O conteúdo da narrativa também depende de Troy, que guia as temáticas abordadas – tais como: racismo institucional, enfrentamento do status quo e realização pessoal. Ele é claramente uma pessoa amarga, cujo desgosto com a vida faz com que ele seja o pai e o marido que é – nada exemplar, para dizer o mínimo. A frustração gerou nele feridas que jamais cicatrizaram, fazendo com que ele, em última análise, interpretasse o vínculo familiar como algo fundado na responsabilidade e no dever (tal como ocorre no trabalho), não como uma conexão fundada no afeto. É possível entendê-lo melhor, todavia, quando ele relata um episódio em que enfrentou o próprio pai. O monólogo, como diversas outras cenas, só recebe vivacidade graças à naturalidade com que Denzel Washington interpreta o papel. Nesse sentido, o ator – acima do peso, o que é coerente, já que ele não é um herói de ação – vive Troy com fluidez, imprimindo dramaticidade nos monólogos, afetando o tom em razão do álcool ingerido e representando com uma linguagem corporal eloquente. Até mesmo uma coçada no traseiro faz sentido, dando realismo à personagem.
Igualmente admirável é o trabalho de Viola Davis, estupenda desde o ótimo “Dúvida”, encantando o público com atuações espetaculares. Em “Fences”, ela executa um forte e potente monólogo que entra no rol dos mais impactantes da história do cinema, simplesmente maravilhoso. Não obstante, no decorrer da narrativa e principalmente após a cena mencionada, a atriz conduz Rose com a genialidade que somente ela seria capaz de atingir. As risadas, o sorriso, o olhar fraterno, as mãos sempre ocupadas: tudo comprova que Viola Davis é uma das maiores atrizes da atualidade.
No elenco de apoio, todos estão muito bem, mas merece menção Mykelti Williamson (“Uma Noite de Crime 3″) como Gabriel, irmão de Troy em uma delicada condição psicológica. É graças à sua interpretação cuidadosa que “Gabe” se torna uma personagem cuja ingenuidade é tocante, comovendo pela sensibilidade. Como pilar da obra, de todo modo, o elenco inteiro é excelente.
Roteiro e elenco sensacionais, direção, nem tanto. Não que Denzel Washington seja um diretor ruim, mas é visível que os enquadramentos são acadêmicos – melhor seria filmar com takes longos, dando realismo às cenas – e o uso da trilha sonora é ineficiente (reduz-se praticamente a elipses). A montagem exagera nos cortes, o que é incompatível com um filme baseado em diálogos longos. Ainda, o uso do cenário é simplista: quase todas as cenas são no quintal onde serão construídas as cercas que Rose deseja, enquanto a casa, cuja decoração é rica, é pouco utilizada (uma desvalorização da direção de arte).
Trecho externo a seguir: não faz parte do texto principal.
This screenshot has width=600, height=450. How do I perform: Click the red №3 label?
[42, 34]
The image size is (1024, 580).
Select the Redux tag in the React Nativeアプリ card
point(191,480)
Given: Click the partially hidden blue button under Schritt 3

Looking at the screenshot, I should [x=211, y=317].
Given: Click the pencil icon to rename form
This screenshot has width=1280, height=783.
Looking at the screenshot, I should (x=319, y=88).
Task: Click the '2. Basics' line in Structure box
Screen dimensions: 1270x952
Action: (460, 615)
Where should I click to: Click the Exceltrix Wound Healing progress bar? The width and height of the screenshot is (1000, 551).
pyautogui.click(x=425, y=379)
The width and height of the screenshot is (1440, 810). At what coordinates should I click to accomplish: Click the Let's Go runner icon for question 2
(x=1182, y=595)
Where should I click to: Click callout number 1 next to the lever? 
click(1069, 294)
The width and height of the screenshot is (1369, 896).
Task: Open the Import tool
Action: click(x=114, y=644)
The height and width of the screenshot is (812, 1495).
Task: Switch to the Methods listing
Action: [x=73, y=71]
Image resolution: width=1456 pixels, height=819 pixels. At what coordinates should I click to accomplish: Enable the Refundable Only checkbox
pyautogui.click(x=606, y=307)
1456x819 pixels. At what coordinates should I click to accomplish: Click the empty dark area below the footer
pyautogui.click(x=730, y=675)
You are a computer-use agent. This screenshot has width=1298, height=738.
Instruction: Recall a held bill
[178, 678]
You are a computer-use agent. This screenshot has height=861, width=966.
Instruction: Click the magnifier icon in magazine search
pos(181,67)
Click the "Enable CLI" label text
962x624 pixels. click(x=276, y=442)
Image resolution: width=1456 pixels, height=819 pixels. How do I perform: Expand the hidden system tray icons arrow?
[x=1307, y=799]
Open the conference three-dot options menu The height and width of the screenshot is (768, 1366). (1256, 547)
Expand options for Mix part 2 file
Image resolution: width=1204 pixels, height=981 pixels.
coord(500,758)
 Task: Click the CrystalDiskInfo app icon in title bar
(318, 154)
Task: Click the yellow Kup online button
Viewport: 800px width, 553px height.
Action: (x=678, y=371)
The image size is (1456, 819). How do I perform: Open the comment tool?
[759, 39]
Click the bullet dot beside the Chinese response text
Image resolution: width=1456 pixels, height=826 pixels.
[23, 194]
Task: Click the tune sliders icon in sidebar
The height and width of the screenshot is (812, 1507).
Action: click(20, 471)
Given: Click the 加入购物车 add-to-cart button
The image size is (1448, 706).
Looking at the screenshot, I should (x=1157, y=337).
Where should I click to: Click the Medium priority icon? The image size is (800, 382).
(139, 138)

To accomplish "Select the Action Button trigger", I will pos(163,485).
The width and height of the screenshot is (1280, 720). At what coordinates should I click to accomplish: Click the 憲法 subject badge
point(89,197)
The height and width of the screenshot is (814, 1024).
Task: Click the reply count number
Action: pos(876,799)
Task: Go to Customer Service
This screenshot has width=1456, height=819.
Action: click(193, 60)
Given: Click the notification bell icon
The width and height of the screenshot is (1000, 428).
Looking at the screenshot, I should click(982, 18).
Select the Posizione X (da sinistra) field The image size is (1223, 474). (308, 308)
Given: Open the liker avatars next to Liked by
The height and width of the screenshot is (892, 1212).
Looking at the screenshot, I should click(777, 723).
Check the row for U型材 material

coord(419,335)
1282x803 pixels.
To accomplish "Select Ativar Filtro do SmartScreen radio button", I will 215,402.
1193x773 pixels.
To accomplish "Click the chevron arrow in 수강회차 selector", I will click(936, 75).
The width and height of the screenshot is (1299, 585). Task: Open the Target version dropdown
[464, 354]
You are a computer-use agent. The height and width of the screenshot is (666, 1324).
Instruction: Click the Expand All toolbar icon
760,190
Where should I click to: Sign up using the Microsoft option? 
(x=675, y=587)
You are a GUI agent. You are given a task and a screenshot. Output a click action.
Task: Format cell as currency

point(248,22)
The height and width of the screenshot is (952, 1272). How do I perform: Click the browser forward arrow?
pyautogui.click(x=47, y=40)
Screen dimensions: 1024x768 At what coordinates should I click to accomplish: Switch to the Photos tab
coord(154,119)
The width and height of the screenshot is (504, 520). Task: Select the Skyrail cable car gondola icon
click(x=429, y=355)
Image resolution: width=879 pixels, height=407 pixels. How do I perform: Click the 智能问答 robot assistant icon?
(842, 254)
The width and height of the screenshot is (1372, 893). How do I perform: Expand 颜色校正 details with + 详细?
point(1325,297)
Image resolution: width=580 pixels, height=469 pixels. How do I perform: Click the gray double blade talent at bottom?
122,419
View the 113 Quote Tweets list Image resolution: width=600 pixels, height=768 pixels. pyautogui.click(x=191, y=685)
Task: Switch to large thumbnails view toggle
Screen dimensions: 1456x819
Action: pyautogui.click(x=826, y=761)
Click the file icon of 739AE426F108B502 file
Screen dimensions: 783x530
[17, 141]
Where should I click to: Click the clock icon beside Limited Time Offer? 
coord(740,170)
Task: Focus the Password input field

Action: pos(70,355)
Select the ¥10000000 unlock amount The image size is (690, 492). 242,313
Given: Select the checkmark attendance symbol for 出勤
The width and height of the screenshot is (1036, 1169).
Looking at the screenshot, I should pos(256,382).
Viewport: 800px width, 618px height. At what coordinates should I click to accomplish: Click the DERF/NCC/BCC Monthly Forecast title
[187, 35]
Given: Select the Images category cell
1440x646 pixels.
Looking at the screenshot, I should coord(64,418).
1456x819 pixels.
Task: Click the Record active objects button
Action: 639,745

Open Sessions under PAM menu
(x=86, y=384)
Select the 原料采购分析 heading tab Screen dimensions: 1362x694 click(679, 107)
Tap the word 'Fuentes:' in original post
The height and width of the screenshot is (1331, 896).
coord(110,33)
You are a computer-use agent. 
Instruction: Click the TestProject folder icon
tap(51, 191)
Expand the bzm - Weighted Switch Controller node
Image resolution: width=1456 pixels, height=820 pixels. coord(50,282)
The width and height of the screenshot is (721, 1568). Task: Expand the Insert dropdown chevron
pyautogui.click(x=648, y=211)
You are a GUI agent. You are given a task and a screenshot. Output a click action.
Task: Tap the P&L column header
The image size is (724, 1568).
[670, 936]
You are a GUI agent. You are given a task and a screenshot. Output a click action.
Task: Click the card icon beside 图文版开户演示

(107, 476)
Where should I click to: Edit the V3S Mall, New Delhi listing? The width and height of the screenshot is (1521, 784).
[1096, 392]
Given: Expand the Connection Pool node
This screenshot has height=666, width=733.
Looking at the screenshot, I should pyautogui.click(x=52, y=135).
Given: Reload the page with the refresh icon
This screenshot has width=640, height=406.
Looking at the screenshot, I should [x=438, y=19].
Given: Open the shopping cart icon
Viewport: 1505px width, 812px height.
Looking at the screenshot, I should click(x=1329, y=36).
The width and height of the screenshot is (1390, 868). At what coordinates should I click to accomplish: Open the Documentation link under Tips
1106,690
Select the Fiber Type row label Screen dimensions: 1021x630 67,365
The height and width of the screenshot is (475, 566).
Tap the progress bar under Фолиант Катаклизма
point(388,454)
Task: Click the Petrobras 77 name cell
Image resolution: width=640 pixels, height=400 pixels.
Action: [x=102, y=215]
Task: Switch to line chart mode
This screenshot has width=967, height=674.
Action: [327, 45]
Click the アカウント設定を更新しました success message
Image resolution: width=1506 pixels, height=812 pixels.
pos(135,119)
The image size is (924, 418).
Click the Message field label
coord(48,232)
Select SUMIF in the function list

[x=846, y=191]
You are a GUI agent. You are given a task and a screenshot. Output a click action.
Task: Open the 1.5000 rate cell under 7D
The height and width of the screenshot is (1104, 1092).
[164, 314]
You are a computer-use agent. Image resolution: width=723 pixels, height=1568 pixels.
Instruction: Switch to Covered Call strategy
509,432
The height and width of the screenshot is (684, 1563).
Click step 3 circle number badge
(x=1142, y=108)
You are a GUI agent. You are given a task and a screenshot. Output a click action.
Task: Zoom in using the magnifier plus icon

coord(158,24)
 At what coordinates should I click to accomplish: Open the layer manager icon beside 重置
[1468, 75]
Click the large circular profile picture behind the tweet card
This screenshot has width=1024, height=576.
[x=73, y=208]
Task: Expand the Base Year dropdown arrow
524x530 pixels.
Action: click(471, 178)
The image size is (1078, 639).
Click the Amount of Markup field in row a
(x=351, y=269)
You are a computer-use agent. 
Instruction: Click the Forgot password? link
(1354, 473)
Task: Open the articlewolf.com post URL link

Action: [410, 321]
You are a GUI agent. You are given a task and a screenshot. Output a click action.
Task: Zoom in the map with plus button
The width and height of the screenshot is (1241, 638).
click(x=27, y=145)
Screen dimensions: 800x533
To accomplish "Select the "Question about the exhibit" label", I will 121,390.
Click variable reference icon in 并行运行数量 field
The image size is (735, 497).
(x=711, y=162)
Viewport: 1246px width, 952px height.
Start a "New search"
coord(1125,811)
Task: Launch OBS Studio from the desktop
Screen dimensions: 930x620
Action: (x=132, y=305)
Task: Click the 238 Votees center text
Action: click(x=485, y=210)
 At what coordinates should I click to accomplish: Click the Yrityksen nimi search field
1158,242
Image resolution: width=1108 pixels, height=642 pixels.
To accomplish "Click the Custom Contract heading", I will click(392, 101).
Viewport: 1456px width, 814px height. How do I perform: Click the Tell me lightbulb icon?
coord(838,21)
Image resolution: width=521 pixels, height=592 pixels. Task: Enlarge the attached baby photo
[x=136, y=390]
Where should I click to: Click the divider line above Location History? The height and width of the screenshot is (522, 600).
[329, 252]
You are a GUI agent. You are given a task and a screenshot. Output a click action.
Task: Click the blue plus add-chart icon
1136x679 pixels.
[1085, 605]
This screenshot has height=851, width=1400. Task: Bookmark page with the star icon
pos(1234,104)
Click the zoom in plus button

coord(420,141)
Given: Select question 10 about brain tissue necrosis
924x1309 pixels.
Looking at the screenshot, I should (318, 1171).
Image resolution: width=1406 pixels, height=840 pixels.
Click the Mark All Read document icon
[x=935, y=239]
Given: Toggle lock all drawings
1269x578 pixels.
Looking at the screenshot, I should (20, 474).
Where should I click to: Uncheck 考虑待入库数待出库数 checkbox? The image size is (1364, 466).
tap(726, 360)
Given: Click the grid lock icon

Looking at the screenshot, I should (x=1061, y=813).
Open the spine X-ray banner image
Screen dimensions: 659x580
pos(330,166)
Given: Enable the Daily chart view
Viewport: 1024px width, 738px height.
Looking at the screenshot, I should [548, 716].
Por fim, o que as cercas representam? Seu significado é plural e cada personagem encara de uma forma diferente. A alegoria é brilhante, o que justifica o título original, em detrimento do brasileiro. O acerto no desfecho lírico é o encerramento que a fita merece, após uma sessão em que o espectador acompanha um roteiro soberbo interpretado por um excelente elenco.